Uraian Tugas: Lanjutkan tulisan di bawah ini tentang pepatah “banyak anak, banyak rezeki” dengan memulai tepat setelah kalimat terakhirnya.

┌─ Kutipan Halaman

Orang tua yang melahirkan anak tanpa kesiapan bukanlah pahlawan, bukan pula pejuang, mereka adalah penyebab luka generasi berikutnya. Tidak ada yang heroik dari melahirkan banyak anak lalu membiarkannya bertarung dengan dunia sejak usia dini. Apalagi jika alasannya karena percaya bahwa “Rezeki akan datang sendiri.” Itu bukan Iman itu ilusi. Bahkan dalam Al-Qur’an Surah Al-Isra ayat 31, Allah memperingatkan:
“Dan janganlah kamu membunuh anak-anakmu karena takut miskin. Kami-lah yang akan memberi rezeki kepada mereka dan juga kepadamu. Sesungguhnya membunuh mereka adalah suatu dosa yang besar.”
Namun, bagaimana dengan mereka yang tidak dibunuh secara fisik, tapi perlahan dihancurkan secara mental? Tidak diberi makan yang cukup, tidak disekolahkan, tidak diasuh dengan layak, dan hanya dijadikan buruh dalam rumah sendiri? Bukankah itu juga pembunuhan yang lebih kejam karena dilakukan perlahan?
Kepada para orang tua miskin yang terus memproduksi anak tanpa perencanaan dan hanya berharap pada keberuntungan: Kalian bukan pemberani, kalian egois. Anak bukan alat panen, bukan tiang masa tua; mereka adalah manusia yang membutuhkan cinta, perhatian dan fasilitas hidup yang layak, karena kenyataannya memang pahit, tapi perlu ditegaskan: tidak semua orang tua pantas menjadi orang tua.
Oleh karenanya, kita harus berhenti mengkultuskan pepatah, “banyak anak, banyak rezeki” yang terbukti menjerumuskan banyak keluarga kedalam kemiskinan structural. Narasi ini bukan hanya usang, tapi berbahaya, karena melegalkan pemikiran tanpa tanggung jawab dan mengorbankan masa depan anak-anak yang tidak pernah memilih untuk lahir.
Narasi “banyak anak, banyak rezeki” merupakan adagium populer di Indonesia yang menggambarkan pandangan masyarakat terhadap anak sebagai sumber kesejahteraan. Kalimat ini, yang mungkin bernada positif secara spiritual, telah menjadi salah satu faktor yang memperkuat resistensi terhadap program Keluarga Berencana (KB) dan perencanaan keluarga yang rasional (Utomo, 2014).

└─
┌─ Data yang Diberikan

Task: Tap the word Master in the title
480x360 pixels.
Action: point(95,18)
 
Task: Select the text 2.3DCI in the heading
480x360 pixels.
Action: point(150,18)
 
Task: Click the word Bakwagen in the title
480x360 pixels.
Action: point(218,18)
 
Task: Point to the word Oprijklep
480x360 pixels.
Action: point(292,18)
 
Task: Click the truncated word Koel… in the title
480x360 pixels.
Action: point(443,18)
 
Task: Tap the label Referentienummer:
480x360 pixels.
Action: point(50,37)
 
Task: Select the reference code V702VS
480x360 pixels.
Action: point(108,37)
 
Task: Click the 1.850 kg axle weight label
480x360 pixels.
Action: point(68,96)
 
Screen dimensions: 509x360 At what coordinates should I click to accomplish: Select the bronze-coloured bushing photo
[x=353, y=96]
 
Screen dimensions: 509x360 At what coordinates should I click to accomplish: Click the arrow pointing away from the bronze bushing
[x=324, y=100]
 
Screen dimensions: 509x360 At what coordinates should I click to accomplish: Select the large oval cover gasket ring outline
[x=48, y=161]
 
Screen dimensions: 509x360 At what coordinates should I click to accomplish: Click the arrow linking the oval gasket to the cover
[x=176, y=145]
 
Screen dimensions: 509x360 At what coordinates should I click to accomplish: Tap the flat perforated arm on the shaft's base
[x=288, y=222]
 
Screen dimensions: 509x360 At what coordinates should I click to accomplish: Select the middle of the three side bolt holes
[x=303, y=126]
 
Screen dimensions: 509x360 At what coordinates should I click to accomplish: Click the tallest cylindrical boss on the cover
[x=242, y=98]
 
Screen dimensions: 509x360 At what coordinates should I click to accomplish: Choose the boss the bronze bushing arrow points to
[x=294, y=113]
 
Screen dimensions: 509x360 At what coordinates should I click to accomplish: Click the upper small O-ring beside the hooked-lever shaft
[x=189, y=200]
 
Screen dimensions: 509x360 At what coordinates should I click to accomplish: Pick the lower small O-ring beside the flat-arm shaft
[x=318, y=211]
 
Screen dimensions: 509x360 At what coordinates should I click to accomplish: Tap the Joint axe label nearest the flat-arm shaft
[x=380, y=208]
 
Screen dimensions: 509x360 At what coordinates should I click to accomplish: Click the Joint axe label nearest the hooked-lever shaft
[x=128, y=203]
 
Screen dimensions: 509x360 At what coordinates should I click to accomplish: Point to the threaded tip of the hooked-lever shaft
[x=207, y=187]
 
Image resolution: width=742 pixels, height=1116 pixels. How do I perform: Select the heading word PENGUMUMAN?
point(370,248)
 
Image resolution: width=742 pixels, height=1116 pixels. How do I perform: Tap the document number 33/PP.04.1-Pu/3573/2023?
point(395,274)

└─

Hasil Latihan:
Di tengah tantangan ekonomi, urbanisasi, dan modernisasi, frasa ini menimbulkan persoalan baru: anak diposisikan sebagai investasi masa depan atau instrumen untuk mengangkat status sosial ekonomi keluarga. Narasi ini juga sering digunakan untuk membenarkan keputusan memiliki banyak anak meskipun tidak disertai kesiapan fianasial, emosional, dan edukatif.
Tujuan dari artikel ini adalah untuk mengkritisi narasi “banyak anak, banyak rezeki” dari berbagai sudut pandang ilmiah, dan menekankan pentingnya etika dalam pengasuhan anak yang berpijak pada tanggung jawab dan perlindungan hak-hak anak sebagai individu merdeka.
Hasil dan Pembahasan
- Sejarah Sosial Budaya Narasi “Banyak Anak, Banyak Rezeki”
Pada era pra-modern, terutama masyarakat agraris, anak-anak merupakan sumber tenaga kerja keluarga (Geertz, 1961). Dalam konteks tersebut, semakin banyak anak berarti semakin banyak tenaga untuk bertani atau berdagang, dan semakin tinggi pula harapan akan keberlangsungan nama keluarga. Namun, dalam masyarakat modern berbasis jasa dan informasi, logika tersebut tidak lagi relevan. Saat ini, yang dibutuhkan bukan jumlah anggota keluarga, tetapi kualitas sumber daya manusia (SDM) yang unggul. Organisasi semacam BKKBN menyadari pentingnya keseimbangan ini melalui kampanye “Dua Anak Cukup” (BKKBN, 2022).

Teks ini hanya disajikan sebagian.